|Mocha Cheesecake Mousse Nests|
This is my entry for this week's Real Women of Philadelphia Dessert Cookbook Contest. This light and easy velvety chocolate cheesecake mousse has just a bit of instant coffee to give it a mocha-java flare! The eggs are a mint chip ice cream to finish it off with just a little light minty chill! I served it in a bed of fresh mint to give it the full "bird's nest" effect!
Prep time: 30 minutes / Cook time: 5 minutes / Servings: 4
- 8 ounce(s) of Cool Whip
- 8 ounce(s) of Philadelphia Cream Cheese, room temperature
- 4 ounce(s) of Dark Chocolate
- 2 tbsp. of Heavy Cream
- 2 tsp. of instant coffee granules
- 1 3/4 ounce(s) of Chocolate Candy Decorations
- 1 pint(s) of Mint Chip Ice Cream
- 3 cup(s) of Fresh Mint Leaves
- In a small saucepan combine chocolate, heavy cream and instant coffee. Heat on low heat and stir constantly until ingredients are melted, combined and coffee granules are dissolved, about 5 minutes. Remove from heat and place pan in the freezer for about 10 minutes to cool.
- In a large mixing bowl combine Cool Whip and Philadelphia Cream Cheese. Add chocolate mixture and mix with electric mixer on high speed until all ingredients are combined, about 2 minutes.

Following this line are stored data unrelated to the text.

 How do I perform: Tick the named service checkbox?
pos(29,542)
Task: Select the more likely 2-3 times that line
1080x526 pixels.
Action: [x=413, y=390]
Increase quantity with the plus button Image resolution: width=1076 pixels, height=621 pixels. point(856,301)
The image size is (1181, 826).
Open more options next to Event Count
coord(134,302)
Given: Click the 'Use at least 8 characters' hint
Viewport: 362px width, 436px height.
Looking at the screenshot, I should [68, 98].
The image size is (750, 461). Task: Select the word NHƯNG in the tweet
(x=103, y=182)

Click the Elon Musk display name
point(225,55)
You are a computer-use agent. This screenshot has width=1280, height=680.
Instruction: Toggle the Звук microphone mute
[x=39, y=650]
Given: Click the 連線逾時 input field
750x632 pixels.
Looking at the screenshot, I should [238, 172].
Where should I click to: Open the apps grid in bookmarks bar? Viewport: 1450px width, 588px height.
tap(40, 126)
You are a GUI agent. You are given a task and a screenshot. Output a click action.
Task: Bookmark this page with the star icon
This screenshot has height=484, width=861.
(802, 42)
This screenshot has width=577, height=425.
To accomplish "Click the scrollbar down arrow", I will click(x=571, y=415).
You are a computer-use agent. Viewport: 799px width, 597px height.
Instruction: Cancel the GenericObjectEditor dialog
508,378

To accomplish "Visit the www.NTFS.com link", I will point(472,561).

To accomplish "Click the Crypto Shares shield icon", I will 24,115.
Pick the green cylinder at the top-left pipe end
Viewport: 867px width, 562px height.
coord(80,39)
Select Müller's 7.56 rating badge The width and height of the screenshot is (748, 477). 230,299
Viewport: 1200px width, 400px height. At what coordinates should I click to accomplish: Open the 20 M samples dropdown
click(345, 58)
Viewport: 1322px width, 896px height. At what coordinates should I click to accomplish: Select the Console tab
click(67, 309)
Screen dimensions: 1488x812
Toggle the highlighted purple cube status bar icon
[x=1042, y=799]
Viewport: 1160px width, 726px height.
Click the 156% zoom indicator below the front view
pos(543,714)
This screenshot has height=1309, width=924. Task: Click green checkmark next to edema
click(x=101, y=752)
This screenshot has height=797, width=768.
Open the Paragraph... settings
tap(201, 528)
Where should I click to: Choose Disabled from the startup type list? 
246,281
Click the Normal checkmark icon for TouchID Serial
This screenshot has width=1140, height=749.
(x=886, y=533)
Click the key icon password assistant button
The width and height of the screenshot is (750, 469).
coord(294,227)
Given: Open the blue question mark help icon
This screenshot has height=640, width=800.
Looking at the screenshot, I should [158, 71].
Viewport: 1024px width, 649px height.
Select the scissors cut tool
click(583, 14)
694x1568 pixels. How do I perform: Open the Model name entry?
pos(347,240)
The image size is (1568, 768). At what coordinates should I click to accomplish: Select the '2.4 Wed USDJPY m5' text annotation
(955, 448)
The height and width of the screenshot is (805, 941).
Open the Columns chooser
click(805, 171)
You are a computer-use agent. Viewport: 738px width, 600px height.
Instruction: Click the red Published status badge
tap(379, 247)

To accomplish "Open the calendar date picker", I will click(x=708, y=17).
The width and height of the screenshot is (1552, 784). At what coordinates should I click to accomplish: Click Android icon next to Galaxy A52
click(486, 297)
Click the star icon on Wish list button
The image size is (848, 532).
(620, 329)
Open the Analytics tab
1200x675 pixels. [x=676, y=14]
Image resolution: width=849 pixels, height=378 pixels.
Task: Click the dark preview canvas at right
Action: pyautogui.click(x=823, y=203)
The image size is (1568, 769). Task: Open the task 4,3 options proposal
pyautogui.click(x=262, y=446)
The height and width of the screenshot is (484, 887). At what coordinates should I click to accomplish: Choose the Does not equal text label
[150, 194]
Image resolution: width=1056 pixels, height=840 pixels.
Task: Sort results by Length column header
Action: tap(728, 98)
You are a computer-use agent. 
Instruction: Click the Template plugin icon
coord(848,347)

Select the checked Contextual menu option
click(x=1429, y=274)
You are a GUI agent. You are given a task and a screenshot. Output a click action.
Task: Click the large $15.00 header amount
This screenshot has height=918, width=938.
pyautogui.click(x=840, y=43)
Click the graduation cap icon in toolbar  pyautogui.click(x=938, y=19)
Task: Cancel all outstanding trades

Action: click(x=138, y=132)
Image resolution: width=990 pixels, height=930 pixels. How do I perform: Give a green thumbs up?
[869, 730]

- Spoon 1/4 of the mousse onto 4 separate serving dishes in round shapes. Use the back of a spoon to hollow out the center of the mousse, creating a nest shape. Sprinkle with the chocolate candy decorations.
- Break off mint sprigs with just a bit of stem and secure them to the bottom of the nests.
- Using a melonballer or teaspoon, place three or four spoonfuls of ice cream into the center of the nest, making them look like eggs. Serve immediately.